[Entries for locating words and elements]
============================================================

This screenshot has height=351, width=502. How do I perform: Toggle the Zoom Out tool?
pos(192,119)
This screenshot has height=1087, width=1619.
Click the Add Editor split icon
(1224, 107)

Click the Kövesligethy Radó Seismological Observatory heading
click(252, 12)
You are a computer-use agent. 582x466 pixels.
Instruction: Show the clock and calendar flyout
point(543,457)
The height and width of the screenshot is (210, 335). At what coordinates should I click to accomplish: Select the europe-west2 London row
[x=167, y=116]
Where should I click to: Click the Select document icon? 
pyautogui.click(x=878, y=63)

============================================================

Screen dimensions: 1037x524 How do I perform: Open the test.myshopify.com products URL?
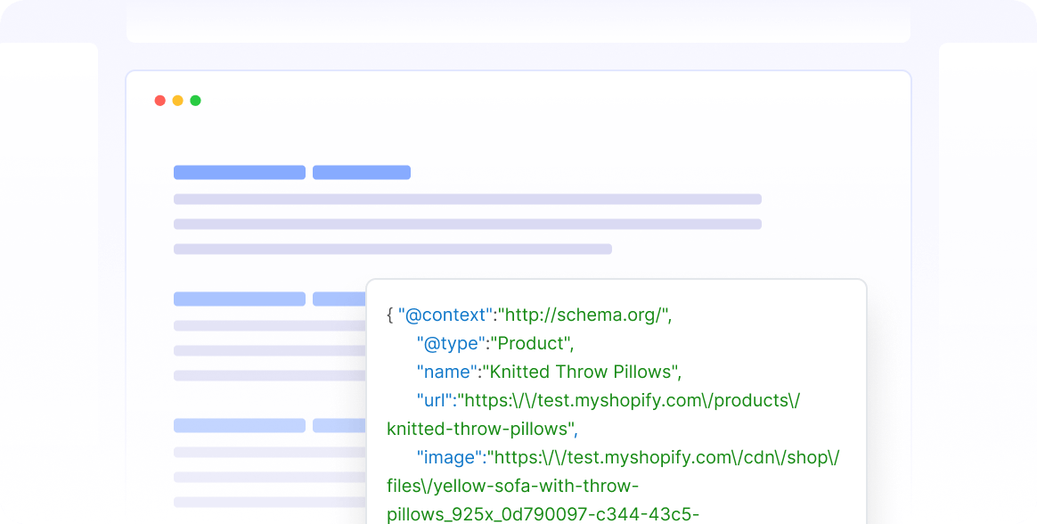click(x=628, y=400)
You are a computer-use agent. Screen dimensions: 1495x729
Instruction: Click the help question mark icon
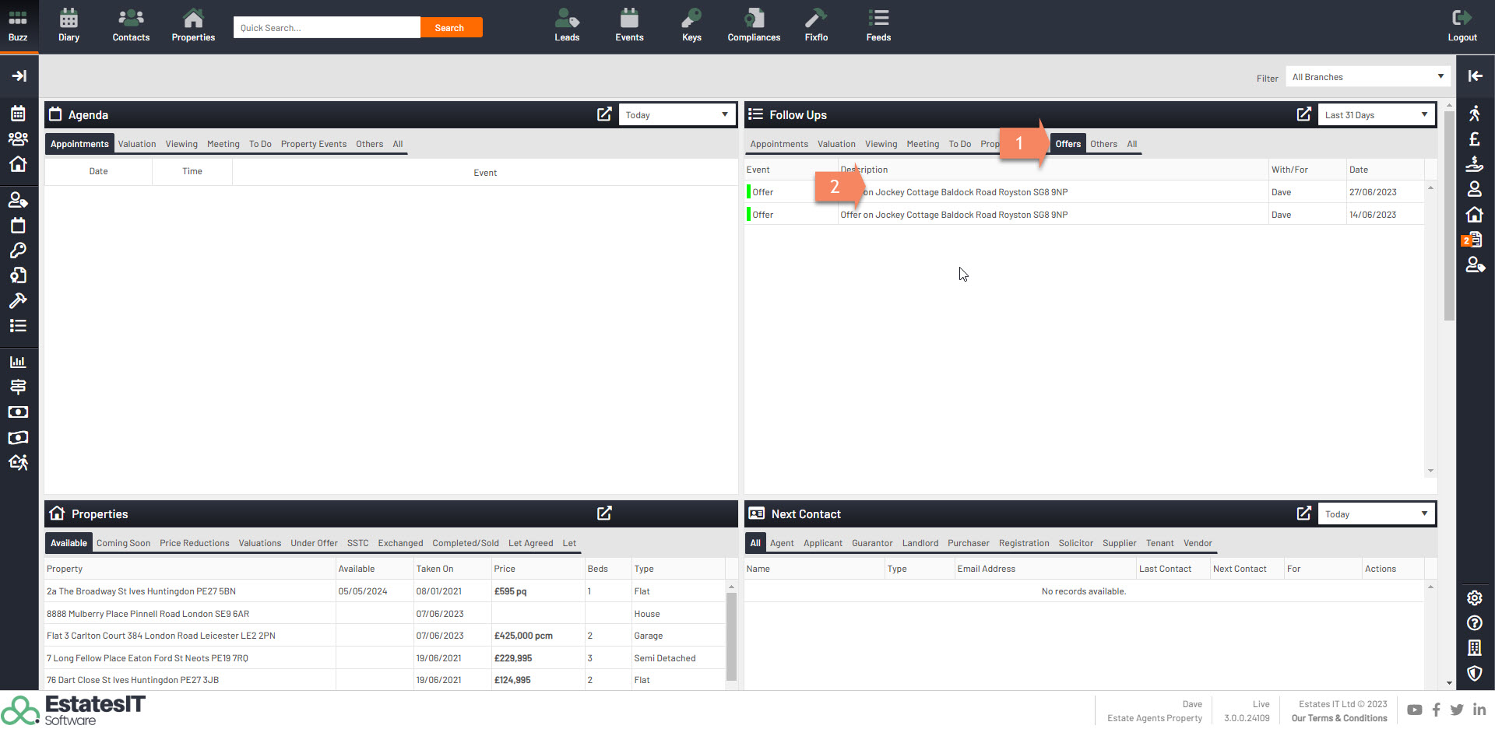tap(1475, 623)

============================================================

### Stated goal
Find every line of the material above that contains the word "This" and copy each of those lines.

### Answer for the task
This screenshot has height=351, width=502. How do I perform: Toggle the Zoom Out tool?
This screenshot has height=1087, width=1619.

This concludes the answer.